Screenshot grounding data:
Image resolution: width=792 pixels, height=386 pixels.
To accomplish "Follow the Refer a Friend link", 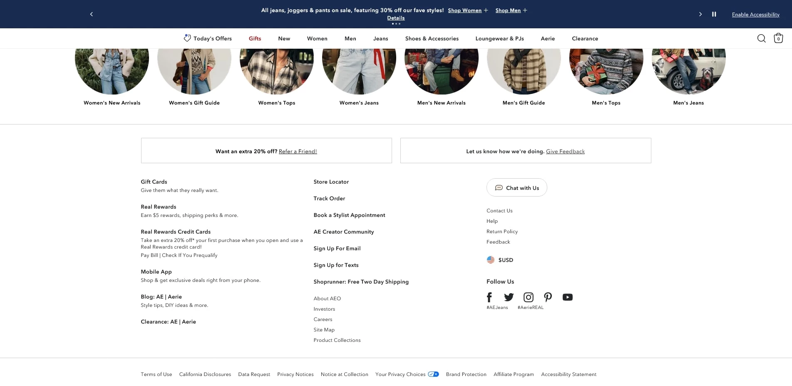I will coord(298,152).
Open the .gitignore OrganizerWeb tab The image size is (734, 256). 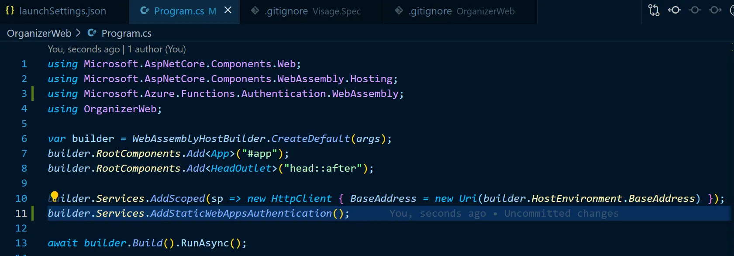(461, 11)

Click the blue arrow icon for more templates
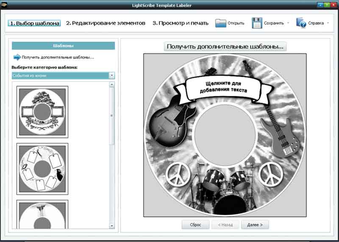point(17,57)
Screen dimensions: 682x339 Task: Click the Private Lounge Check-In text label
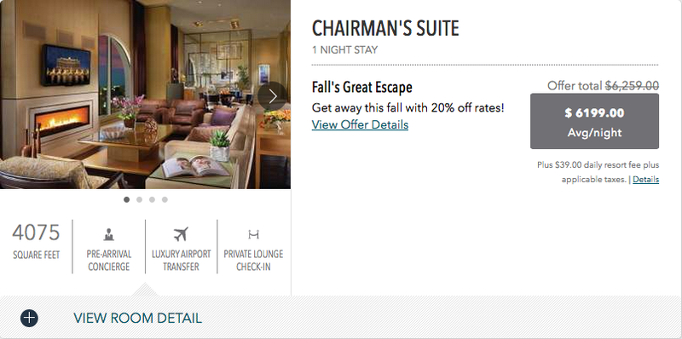[253, 261]
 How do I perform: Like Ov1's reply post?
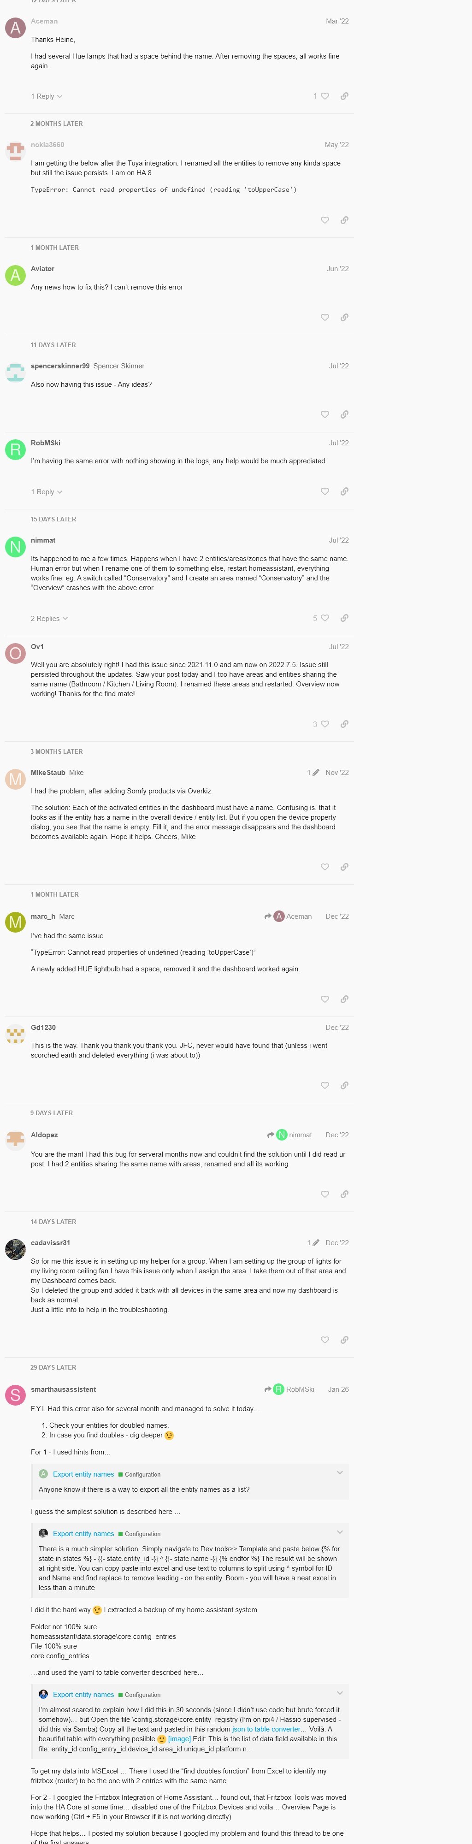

#### [Work to complete]
A verbatim copy is needed of the lines running from the line with "Click the blue arrow icon for more templates" to the end of the data above, both included. Keep the pictures out of it.

#### [Written solution]
Click the blue arrow icon for more templates
point(17,57)
Screen dimensions: 682x339 Task: Click the Private Lounge Check-In text label
[253, 261]
 How do I perform: Like Ov1's reply post?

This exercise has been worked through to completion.